*** Opening of Data listing ***

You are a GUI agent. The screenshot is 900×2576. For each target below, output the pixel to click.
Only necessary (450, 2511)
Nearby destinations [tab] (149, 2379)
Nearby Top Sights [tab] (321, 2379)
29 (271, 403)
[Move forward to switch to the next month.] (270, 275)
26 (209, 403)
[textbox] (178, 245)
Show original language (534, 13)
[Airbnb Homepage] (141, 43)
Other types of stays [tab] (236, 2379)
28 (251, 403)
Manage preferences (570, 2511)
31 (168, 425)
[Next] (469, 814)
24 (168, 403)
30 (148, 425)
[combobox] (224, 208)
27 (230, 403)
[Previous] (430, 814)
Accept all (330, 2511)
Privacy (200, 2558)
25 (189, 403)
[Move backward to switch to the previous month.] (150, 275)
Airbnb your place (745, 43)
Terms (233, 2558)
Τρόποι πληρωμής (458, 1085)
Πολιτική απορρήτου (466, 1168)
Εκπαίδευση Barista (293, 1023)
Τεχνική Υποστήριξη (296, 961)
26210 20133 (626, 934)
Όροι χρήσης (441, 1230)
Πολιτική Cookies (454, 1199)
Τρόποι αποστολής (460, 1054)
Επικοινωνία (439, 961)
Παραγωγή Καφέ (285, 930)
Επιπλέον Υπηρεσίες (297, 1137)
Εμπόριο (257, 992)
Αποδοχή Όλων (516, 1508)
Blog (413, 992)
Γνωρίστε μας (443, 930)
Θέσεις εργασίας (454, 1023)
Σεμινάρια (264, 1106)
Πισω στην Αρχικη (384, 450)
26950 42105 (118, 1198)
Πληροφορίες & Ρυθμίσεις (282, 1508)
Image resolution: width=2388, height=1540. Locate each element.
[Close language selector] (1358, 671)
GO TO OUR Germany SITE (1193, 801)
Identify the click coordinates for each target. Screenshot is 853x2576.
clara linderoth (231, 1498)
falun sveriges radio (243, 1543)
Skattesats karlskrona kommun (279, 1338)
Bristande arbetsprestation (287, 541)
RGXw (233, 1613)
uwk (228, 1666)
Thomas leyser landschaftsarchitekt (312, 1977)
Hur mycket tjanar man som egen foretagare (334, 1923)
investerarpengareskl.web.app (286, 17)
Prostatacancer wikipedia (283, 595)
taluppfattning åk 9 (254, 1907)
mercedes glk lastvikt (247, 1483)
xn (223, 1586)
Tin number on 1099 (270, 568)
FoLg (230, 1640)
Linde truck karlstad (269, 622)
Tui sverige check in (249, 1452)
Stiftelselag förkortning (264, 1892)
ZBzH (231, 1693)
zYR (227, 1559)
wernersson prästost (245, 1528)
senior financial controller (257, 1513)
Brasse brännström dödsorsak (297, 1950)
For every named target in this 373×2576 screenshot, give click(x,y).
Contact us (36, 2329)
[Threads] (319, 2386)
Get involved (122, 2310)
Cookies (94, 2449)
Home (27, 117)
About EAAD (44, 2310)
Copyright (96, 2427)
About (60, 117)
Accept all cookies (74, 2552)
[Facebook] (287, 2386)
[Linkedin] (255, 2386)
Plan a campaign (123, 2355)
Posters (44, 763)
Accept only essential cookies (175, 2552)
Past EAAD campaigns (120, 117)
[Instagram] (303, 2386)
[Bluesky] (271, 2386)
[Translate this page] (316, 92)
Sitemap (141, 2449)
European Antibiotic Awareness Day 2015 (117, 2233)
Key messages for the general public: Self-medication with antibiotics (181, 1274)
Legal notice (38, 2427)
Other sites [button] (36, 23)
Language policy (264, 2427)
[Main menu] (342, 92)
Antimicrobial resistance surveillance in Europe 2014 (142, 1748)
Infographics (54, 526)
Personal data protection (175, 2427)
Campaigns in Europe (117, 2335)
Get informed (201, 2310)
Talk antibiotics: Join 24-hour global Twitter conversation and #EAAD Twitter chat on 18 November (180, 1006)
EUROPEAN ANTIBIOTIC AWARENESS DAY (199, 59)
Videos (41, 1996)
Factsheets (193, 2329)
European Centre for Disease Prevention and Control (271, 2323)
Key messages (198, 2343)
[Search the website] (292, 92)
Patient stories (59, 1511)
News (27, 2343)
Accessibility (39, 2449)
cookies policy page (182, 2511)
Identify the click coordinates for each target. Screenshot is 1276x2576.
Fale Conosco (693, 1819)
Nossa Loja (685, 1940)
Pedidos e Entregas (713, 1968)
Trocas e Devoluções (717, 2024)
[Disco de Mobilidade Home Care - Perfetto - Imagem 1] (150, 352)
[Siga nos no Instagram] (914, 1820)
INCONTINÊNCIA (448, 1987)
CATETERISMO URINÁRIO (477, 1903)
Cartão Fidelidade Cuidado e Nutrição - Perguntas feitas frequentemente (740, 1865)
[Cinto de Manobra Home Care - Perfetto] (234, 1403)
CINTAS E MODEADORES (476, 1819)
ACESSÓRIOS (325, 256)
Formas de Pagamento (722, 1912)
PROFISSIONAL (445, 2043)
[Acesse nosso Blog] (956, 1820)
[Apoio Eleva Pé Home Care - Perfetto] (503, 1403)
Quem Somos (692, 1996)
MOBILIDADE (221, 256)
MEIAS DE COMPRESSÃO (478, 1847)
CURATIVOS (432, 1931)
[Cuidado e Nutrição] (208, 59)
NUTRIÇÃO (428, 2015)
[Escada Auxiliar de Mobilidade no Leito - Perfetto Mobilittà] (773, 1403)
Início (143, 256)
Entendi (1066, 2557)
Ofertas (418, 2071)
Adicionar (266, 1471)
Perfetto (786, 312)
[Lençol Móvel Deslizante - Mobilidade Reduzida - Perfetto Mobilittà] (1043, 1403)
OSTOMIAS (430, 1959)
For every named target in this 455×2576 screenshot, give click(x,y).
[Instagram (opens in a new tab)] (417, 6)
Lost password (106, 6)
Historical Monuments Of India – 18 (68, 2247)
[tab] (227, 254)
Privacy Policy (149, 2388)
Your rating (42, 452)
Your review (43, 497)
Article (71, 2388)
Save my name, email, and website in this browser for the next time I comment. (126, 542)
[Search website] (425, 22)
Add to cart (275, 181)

*** Close of Data listing ***

If a line in the entries above contains "Mobilittà", report it.

[Escada Auxiliar de Mobilidade no Leito - Perfetto Mobilittà] (773, 1403)
[Lençol Móvel Deslizante - Mobilidade Reduzida - Perfetto Mobilittà] (1043, 1403)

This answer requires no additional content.